I notice Lewis Lapham's Philadelphia appearance is suddenly back on-- poster presenting his google-eyed Brahmin mug holding the slimy smirk of a child molestor. I'm not exaggerating! The photo is classic; very revealing.
It occurs to me that this entire society is built on bluff. (As Lapham acknowledges but always declines to apply to himself.) We have a President-- the notion that we have to have a leader. Billions of dollars go into buttressing this notion, telling us that this one or other mediocrity, dunce, or political whore has unique qualities raising him above the nation. For this childish nonsense we have to blame George Washington, our first President and the only one who appeared Presidential; impressive by his very character, posture, and graceful bearing. He could walk into a room and instantly dominate it, even if it contained a host of geniuses. For over two hundred years since we've been searching for another Washington. We always come up disappointed.
The world of the arts has become bluff. Millions of dollars of publicity proclaim a coagulated work by intellectual dullard Jonathan Franzen a great novel. People rush to buy it. The power of bluff.

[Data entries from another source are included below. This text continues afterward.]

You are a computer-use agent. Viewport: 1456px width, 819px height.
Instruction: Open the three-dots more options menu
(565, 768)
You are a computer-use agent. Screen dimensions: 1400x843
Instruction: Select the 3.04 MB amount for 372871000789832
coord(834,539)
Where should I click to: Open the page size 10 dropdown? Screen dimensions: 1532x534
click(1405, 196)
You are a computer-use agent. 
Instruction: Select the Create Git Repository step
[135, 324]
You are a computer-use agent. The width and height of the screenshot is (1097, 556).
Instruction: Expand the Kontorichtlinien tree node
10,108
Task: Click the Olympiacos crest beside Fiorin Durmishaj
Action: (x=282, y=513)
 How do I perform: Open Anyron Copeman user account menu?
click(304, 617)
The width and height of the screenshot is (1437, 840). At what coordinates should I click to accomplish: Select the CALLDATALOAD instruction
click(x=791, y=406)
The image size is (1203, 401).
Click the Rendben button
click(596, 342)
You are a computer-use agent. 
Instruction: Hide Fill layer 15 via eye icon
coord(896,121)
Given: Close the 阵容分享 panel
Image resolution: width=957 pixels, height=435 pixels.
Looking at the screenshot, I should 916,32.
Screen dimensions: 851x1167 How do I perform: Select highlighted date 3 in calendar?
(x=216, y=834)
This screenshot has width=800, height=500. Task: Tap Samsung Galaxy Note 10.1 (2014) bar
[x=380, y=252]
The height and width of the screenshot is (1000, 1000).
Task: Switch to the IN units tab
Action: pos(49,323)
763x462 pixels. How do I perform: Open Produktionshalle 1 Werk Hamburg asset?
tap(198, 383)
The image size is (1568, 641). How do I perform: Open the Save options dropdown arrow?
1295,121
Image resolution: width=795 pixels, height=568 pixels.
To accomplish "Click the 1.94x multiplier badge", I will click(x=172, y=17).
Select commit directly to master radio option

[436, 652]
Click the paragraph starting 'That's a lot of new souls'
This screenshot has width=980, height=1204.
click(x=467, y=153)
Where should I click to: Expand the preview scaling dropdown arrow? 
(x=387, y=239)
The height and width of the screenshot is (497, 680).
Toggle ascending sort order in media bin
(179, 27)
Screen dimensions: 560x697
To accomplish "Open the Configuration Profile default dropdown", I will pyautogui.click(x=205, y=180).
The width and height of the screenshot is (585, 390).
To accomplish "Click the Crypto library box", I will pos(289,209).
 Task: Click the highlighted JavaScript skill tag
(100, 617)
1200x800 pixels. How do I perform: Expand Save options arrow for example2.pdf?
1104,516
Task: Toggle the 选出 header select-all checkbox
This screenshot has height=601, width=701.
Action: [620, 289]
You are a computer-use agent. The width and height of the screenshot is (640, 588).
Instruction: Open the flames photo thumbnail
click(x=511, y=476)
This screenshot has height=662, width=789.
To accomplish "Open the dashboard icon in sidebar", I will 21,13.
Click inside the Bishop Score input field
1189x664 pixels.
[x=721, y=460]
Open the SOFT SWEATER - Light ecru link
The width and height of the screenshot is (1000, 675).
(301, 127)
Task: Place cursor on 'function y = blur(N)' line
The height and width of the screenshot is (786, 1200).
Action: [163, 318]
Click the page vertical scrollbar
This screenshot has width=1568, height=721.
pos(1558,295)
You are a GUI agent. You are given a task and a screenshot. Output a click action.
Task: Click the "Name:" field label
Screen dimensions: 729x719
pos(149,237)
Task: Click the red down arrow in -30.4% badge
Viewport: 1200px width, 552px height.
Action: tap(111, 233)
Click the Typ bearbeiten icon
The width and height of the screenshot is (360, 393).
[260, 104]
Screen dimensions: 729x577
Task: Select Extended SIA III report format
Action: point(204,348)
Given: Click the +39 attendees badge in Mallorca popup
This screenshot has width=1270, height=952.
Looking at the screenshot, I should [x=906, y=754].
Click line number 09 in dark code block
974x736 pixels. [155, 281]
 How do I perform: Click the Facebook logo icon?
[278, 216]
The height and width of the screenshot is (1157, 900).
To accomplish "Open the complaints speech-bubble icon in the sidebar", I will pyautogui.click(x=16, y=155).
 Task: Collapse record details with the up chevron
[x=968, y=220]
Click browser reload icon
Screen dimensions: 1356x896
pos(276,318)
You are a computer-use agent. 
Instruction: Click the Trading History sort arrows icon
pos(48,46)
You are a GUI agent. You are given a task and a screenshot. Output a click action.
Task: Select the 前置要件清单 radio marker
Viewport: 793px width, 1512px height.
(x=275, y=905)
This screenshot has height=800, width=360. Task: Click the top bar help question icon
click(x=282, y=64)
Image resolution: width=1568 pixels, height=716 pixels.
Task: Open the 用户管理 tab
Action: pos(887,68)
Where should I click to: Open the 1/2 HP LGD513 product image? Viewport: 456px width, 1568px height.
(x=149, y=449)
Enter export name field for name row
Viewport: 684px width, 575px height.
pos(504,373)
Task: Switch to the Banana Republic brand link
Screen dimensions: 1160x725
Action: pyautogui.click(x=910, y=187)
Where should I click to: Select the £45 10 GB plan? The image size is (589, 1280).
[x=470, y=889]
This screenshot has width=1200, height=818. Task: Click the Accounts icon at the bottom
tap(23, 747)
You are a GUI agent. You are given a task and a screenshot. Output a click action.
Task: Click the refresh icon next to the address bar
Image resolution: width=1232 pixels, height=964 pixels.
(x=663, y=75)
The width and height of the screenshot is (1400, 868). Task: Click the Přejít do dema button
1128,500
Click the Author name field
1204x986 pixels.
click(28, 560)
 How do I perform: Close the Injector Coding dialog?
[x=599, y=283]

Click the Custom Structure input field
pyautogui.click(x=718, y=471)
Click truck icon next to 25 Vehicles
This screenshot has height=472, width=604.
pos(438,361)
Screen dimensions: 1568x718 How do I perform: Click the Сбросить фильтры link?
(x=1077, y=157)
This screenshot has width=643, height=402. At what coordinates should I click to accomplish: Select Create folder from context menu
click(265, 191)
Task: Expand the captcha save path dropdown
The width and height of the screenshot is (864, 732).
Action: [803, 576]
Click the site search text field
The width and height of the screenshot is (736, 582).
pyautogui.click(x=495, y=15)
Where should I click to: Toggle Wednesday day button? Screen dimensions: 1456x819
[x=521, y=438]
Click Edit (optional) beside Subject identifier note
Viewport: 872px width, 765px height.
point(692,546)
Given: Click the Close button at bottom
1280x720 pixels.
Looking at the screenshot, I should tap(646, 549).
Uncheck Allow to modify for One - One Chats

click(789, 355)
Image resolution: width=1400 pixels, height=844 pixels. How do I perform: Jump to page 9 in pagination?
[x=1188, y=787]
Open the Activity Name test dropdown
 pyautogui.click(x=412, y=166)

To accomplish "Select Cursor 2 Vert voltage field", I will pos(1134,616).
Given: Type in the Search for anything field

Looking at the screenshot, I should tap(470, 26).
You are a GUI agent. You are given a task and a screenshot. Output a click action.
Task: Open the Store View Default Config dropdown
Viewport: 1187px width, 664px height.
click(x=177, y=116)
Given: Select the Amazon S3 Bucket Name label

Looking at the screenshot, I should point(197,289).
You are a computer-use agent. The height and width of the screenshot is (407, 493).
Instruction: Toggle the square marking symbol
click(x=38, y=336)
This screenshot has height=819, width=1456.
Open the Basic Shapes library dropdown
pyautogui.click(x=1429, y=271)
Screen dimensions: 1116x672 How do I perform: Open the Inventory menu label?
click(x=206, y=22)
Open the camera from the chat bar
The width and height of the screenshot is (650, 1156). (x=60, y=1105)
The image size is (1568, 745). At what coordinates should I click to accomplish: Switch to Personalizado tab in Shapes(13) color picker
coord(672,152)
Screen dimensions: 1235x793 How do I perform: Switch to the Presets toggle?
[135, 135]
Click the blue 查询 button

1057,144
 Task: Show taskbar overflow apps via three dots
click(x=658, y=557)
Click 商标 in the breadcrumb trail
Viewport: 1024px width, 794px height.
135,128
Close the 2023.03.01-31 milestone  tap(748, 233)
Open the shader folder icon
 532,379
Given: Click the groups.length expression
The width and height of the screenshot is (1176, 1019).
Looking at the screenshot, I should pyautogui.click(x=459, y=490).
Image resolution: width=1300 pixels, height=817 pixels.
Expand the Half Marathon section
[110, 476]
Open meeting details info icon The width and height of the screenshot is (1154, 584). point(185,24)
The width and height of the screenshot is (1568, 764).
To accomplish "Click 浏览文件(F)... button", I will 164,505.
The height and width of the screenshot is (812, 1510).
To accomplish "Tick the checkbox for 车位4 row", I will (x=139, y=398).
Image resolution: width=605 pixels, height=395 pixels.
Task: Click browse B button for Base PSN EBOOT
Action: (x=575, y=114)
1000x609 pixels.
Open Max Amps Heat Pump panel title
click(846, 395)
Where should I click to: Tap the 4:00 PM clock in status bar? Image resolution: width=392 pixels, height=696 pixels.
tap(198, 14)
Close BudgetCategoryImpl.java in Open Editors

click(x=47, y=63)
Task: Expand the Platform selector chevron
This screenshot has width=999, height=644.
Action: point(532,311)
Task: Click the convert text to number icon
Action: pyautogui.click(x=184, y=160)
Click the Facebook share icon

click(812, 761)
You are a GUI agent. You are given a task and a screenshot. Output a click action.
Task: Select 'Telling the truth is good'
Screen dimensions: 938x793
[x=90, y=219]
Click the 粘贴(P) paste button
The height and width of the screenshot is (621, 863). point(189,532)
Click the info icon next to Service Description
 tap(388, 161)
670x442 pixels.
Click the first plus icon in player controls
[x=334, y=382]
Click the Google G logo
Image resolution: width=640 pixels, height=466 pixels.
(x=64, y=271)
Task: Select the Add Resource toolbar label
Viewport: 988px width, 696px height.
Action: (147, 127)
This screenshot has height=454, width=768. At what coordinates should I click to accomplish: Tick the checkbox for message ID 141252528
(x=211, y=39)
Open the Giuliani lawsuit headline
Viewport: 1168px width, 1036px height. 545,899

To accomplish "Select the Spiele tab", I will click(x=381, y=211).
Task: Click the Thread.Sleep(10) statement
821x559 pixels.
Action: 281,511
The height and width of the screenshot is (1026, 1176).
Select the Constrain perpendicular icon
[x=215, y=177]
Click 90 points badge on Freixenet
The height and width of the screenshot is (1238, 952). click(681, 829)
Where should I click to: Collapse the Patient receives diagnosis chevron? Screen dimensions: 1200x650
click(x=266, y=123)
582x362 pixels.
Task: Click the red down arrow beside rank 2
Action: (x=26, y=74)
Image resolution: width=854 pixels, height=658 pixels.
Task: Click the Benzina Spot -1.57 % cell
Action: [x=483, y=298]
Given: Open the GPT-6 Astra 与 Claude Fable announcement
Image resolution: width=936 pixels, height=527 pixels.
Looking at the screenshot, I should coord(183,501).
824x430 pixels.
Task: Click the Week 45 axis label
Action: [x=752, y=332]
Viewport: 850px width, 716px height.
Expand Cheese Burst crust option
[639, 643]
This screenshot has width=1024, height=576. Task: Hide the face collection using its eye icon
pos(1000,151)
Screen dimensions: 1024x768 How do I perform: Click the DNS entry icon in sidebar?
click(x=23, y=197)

Lewis Lapham is the beneficiary of bluff. He has a limited view of the world, along with a limited collection of ideas which he recycles again and again in books and essays. The man he replaced, Willie Morris, at least possessed genuine talent. Lapham is merely a typical aristocrat; modest material expensively educated to its highest modest level; with a billionaire's backing. A clean-cut mannequin dressed in the best suits in Manhattan, stiff and gray, his magazine's apparatus pushing the notion relentlessly that the man is one of our distinguished essayists. It's been said enough times for 28 years that many gullible people actually believe it.